#### [Aufgaben]
1: Beantworte die folgenden Fragen anhand der Besprechung der Longlist-Leseproben:
(a) Wie viele Leseproben der Longlist wurden gelesen?
(b) Nach welchem System wurden die Leseproben bewertet?
(c) Wie viele Sterne bekommt „Gegen die Welt“ von Jan Brandt?
2: Führe die Besprechung der Longlist-Leseproben bitte ab dem Punkt fort, an dem sie aufhört.
======== Vorgegebener Text ========
Ich habe alle 20 Leseproben der Longlist gelesen und mir erlaubt, mir dazu eine Meinung zu bilden. Wer will, kann das im folgenden lesen. Allerdings möchte ich dreierlei vorausschicken:

 

1 – wer es unmöglich findet, die Bücher von Verlagen zu kritisieren, sollte das hier nicht lesen

2 – alle Meinungen beruhen einzig auf der (manchmal sehr kurzen) Leseprobe, müssen also nicht unbedingt die Bücher richtig beschreiben.

3 – alles ist natürlich meine persönliche Meinung, wer ebenfalls Leseproben gelesen hat oder ganze Bücher oder anderer Meinung ist oder überhaupt was dazu sagen will, ist gerne dazu aufgefordert.

 

Was mir auffiel, dass nicht nur viele Tiere vorkamen, sondern noch mehr Kinder und Jugendliche in den 50er-70er Jahrzehnten, in der DDR und der BRD.

 

Dass es einige Bücher gab, die mich an James Woods „hysterischen Realismus“ erinnerten, zeigt, wie sehr mich „Die Kunst des Erzählens“ beschäftigt hat, trotz all meiner Kritik an einigen Dingen daran.

Bei einigen Büchern hatte ich den Eindruck, dass wirklich möglichst viele nicht zusammenhängende Eigenschaften auserzählt wurden, in der Hoffnung, daraus werde sich ein Bild ergeben. Oder mit sprödem Stil & etwas Manierismus die Personen verjagt wurden. Erstaunlich, was einem alles auffällt, wenn man erst mal nur Leseproben liest.

 

Die meisten Leseproben haben mich trotz aller Kritik durchaus interessiert. Ich habe sie nach dem Amazon Bewertungssystem mit 1- 5 Sternen bewertet, natürlich bezieht sich die Bewertung nur auf die Leseproben.

 

Volker Harry Altwasser: Letzte Fischer (Matthes & Seitz, September 2011) ***

Ein Fischer vor dem Horn von Afrika, Angst vor Piraten und Hoffen auf den Ankauf spezieller Seefledermäusen, einer Fischart mit ebenso giftigen wie teuren Häuten.

Interessant, liest sich gut, aber es fehlt der Funke.

 

Jan Brandt: Gegen die Welt (DuMont, August 2011) ****

Ein Junge, schlecht in Englisch und die Englischlehrerin ist ohne Gnade in der tiefsten Provinz der Siebziger. Jan Brandt weckt seine Figuren zum Leben und tut etwas, was man eigentlich nicht tun sollte: Er wechselt unvermittelt mitten in der Szene die Perspektive vom Schüler in die Englischlehrerin und obendrein dann gleich in den Flashback. So was geht meist schief, doch hier gelingt es.

Macht Lust auf mehr

 

Michael Buselmeier: Wunsiedel (Das Wunderhorn, März 2011) **

Ein junger Schauspieler in den Sechzigern, hätte gern die große Rolle, hat aber nur eine Verpflichtung an einem Provinztheater bekommen. Nun sitzt er im Zug und ihm fallen alle möglichen Einzelheiten auf, die wohl den Text lebendig machen und im Leser Bilder wecken sollen, leider tun sie genau das nicht.
======== Gespeicherte Daten ========
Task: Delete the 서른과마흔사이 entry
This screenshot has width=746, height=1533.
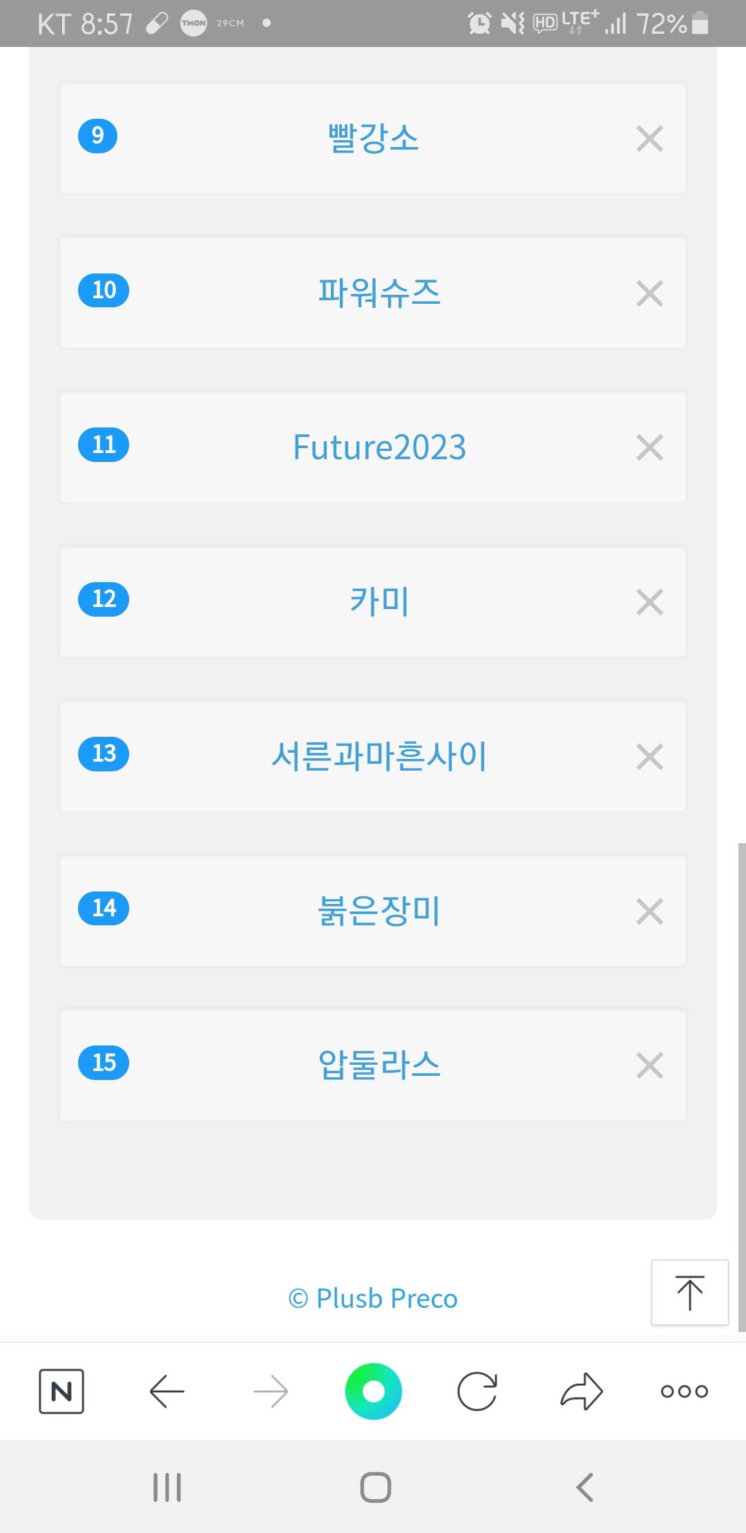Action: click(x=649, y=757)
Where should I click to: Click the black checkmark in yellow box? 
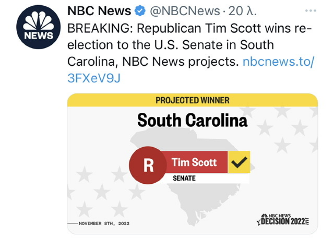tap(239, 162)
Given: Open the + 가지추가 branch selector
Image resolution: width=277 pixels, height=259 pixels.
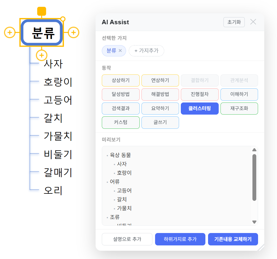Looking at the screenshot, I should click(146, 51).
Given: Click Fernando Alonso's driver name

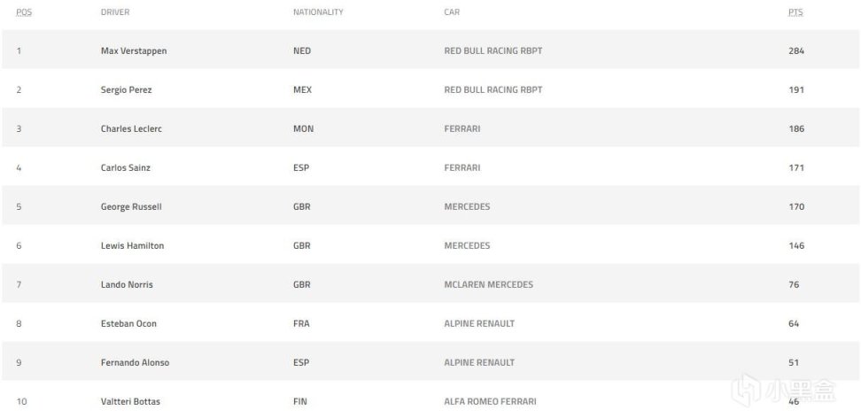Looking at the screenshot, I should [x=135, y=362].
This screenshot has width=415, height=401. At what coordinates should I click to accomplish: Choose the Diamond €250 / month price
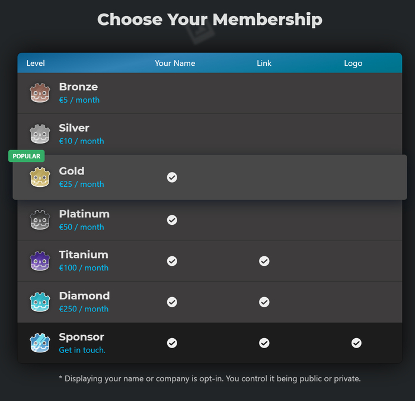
========
#### [Lösungen]
1:
(a) Alle 20 Leseproben.
(b) Nach dem Amazon-Bewertungssystem mit 1 bis 5 Sternen.
(c) Vier Sterne.

2:
 

Leon und Louise, Alex Capus, Hanser *****

Die Familie Le Gall beerdigt ihren Patriarchen und zwar in Notre Dame. Der ist zwar wie alle Le Galls strikt gegen die Pfaffen, doch Notre Dame zur Totenmesse war sein lange gehegter Wunsch.

Klar: Wir haben es mit einem Familienroman zu tun. Auch hier kommt der Autor vom Hölzchen aufs Stöckchen, aber er versteht es, durch Szenen seine Geschichte lebendig zu machen, die Hölzchen und Stöckchen wachsen im Leser zu einem Baum zusammen und auch der Erzähler wird lebendig, etwas, vor dem offenbar viele Literaten mehr Angst haben als der Papst vor Präservativen.

Zweifelsohne „gehobene Unterhaltung“ wie Kritiker empört angemerkt haben, aber lockt zum Weiterlesen.

 

Wenn wir Tiere wären, Wilhelm Genazino, Hanser ***

Auch hier geht ein Mann und zwar durch sein Viertel, das verfällt und in dem nur noch alte Leute leben. Er ist Architekt und der Freund, der ihm immer Aufträge zuschanzte, gerade gestorben. Der Mann fühlt sich vom Leben ein bisschen schlecht behandelt und hätte das gerne durch Taten ein bisschen außerhalb der Legalität kompensiert, doch im Gegensatz zum verstorbenen Freund traut er sich nicht.

Das verfallende Umfeld wirkt ein wenig wie Science Fiction, eine untergehende Zivilisation und liest sich gut. Genazino versteht sein Handwerk. Aber was will er eigentlich erzählen?

 

Navid Kermani: Dein Name (Hanser: Augus 2011) ***

Ein Iraner und der alte Vater wird am Herzen operiert. Anfänglich sehr gut, verliert sich aber bald in Details.

 

Esther Kinsky: Banatsko (Matthes & Seitz, Januar 2011) ***

Im hintersten Ungarn steht ein Apfelbaum und der Mann der die Äpfel liebt, steigt eines Tags in den Baum und bleibt dort sitzen. Poetisch und doch wird es bald blaß

 

Angelika Klüssendorf: Das Mädchen (KiWi, August 2011) ***

Es regnet Scheiße, ein zwölfjähriges Mädchen und sein kleiner Bruder sind in einer Wohnung eingesperrt. Die Mutter prügelt und das Mädchen zwingt den Bruder, sich zu verkleiden, was dieser auch nicht mag. DDR Provinz.

Stellenweise interessant, aber so richtig springt der Funke nicht über

 

Gruber geht, Doris Knecht, Rowohlt **

Gruber geht, fliegt und denkt an Dylan und die zahlreichen Frauen und welche er sich auswählen wird. Dazwischen liest er den Kurier, den Standard, Kronenzeitung, Faz, Financial Times (alles, während das Flugzeug seine Flughöhe erreicht) und gibt die anschließend (wen wunderts) an eine Frau in der Nachbarreihe weiter. Dazwischen denkt er und nimmt wahr und wie es heute in der Literatur üblich ist, sind es beliebige Dinge, die möglichst nichts miteinander zu tun haben sollten, aber sehr literarisch aussehen.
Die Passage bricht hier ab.